Il était accusé de «prise illégale d'intérêt», le voilà libre. C'est la première fois de l'histoire qu'un ministre de la Justice en exercice se retrouvait face à la Cour de justice de la République. Mais, jeudi, la relaxe d'Eric Dupond-Moretti a très vite laissé sa place à un débat vieux comme la cour qui l'acquitté.
Toujours très réactive lorsqu'il s'agit de dégainer un communiqué, La France insoumise a «dénoncé cette décision», quelques secondes à peine après le verdict. Il faut dire que sa condamnation aurait été considérée comme une surprise et que, même si ce verdict n'a été communiqué que mercredi, les quinze juges avaient déjà délibéré le 16 novembre. Certains soupçonnaient d’ailleurs qu’il avait fuité dans la matinée.
«Le maintien du ministre de la Justice montre que la prise illégale d'intérêt est un mode de Gouvernement en macronie», dira encore LFI en fin de communiqué. Or, la CJR (pour les intimes) est une instance qu'Emmanuel Macron, et François Hollande avant lui ont voulu, eux aussi, dézinguer. En 2014, le président socialiste considérait qu'il était temps de faire des ministres des Messieurs-tout-le-monde face à la justice.
Macron, c'est l'enquête menée par la CJR, sur la gestion de la pandémie par le gouvernement, qui l'avait fait sortir de ses gonds: «Quand des responsables – ministres, fonctionnaires, élus – se trouvent cités dans une procédure pour une crise qui est encore en cours, nous sommes loin de l’apaisement et de l’équilibre», assénait celui qui, à l'époque, grognait contre des magistrats particulièrement prompts à «judiciariser la vie politique».

CONSIGNES
Répondez à ces questions sur l'article consacré à la relaxe d'Eric Dupond-Moretti :
(a) De quoi Eric Dupond-Moretti était-il accusé ?
(b) À quelle date les quinze juges avaient-ils déjà délibéré ?
(c) Sur quel sujet portait l'enquête de la CJR qui avait fait sortir Emmanuel Macron de ses gonds ?
Les entrées n'ont aucun lien avec l'article.

LISTE DES DONNÉES
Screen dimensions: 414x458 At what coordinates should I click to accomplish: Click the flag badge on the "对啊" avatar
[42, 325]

---

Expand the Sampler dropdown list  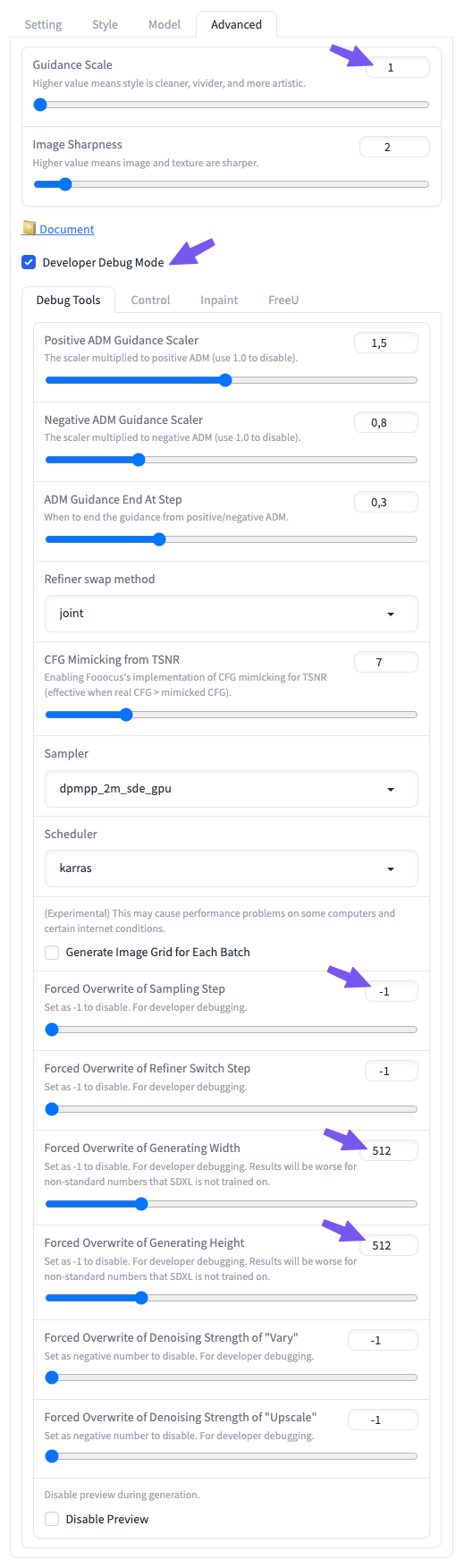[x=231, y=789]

--

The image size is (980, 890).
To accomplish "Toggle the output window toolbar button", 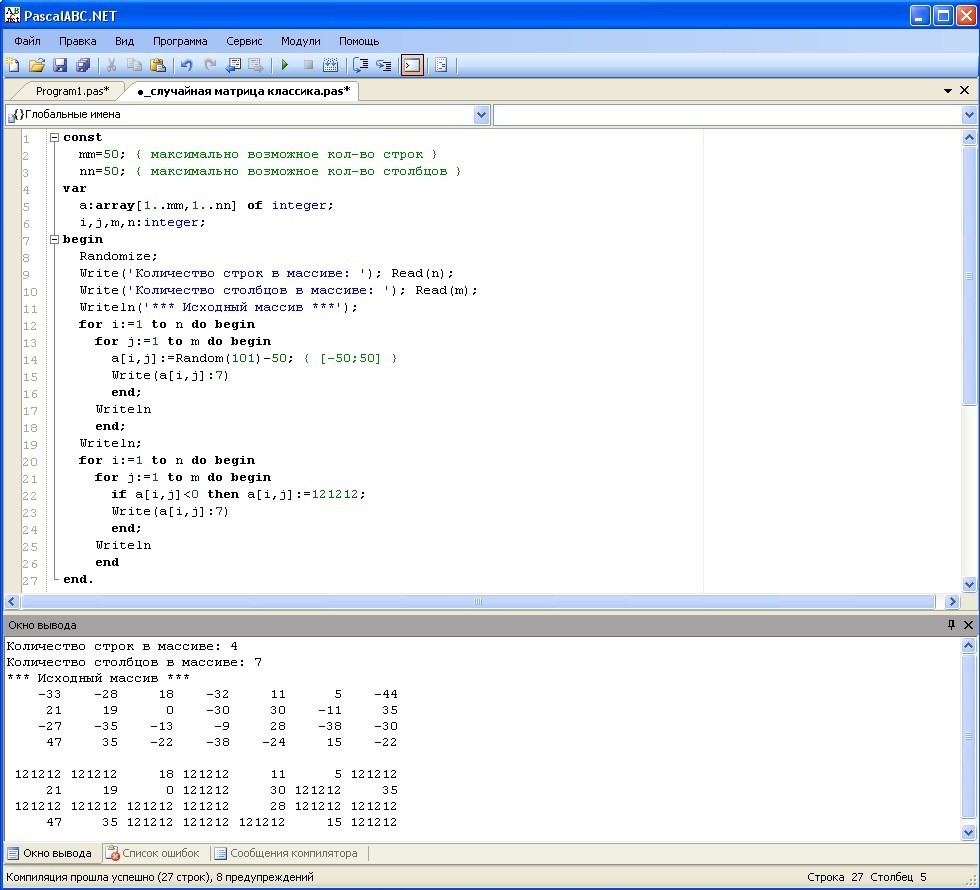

VOTRE RÉPONSE
(a) De « prise illégale d'intérêt ».
(b) Le 16 novembre.
(c) Sur la gestion de la pandémie par le gouvernement.